By having this diagnosis, we are able to understand and validate just how serious grief can be. Clients who otherwise would be thrown into Adjustment Disorder, Major Depression or Posttraumatic Stress now have a diagnosis that fits a little better. New clinicians or clinicians who are not familiar with grief work will be able to recognize the impact that grief has in our lives as grievers. We can now help people receive FMLA with a diagnosis that is more accurate. And we can tailor more trainings and supervision opportunities with this diagnosis in mind.
Context is Key
It is crucial to remember that the DSM is supposed to *guide* clinicians. There are many people walking around with symptoms that fit a diagnostic criteria, but that does not necessarily mean a diagnosis is appropriate. Good clinical judgment has always been an absolute requirement to be a good therapist. We are trained to understand the context in which people exist—would my ancient off-the-boat Italian aunts who dressed head to toe in black for the rest of their lives after their husbands died benefit from a Prolonged Grief diagnosis? Nope.
We also have to remember that grief changes over time—but that doesn’t mean that it always gets better. The first year that my husband and I bought our house was the hardest year I had since my Dad died. Every faucet that needed fixing and every hole that needed patching would leave me in tears, or angry and cursing him in my head for not being here to help us with all the things that I knew he was supposed to be here for. I could picture him vividly in my head trying to give us directions while we figured something out, drawing on the years that my brothers and I would have the dreaded job of holding the flashlight for him (if you know, you know) while he would talk (and yell and curse) us though what he was doing.
Grief is not Shameful
Grievers will know what I mean when I say that grief makes us feel like we have lived two lives. Our life before the loss where, we felt safer and more naïve to the suffering of life; and life after the loss—where we carry the weight of grief, when it makes us grow up faster and become a bit more jaded.
When I work with grieving clients, I draw on my own experience to help guide their grief journey. We treat grief like a roommate that we are reluctant to allow into our house—we make space for it, but it’s taste in décor is awful and we wish they would move out. However, we cannot deny grief because it is there whether we like it or not.

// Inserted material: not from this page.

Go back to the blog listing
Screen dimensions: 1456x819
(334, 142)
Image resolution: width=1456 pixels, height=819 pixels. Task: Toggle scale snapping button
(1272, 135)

Experiencing loss changes us in our core. There is no timeline for grief, and there is no way to predict how we will feel. There are times when everything is going great, only to have a song, or a smell, or a memory pop into our heads, and then suddenly it feels like the ground cracks open and swallows us into the pit of despair. But we can roll with grief. Because the depth of our grief is a reflection of the depth of our love.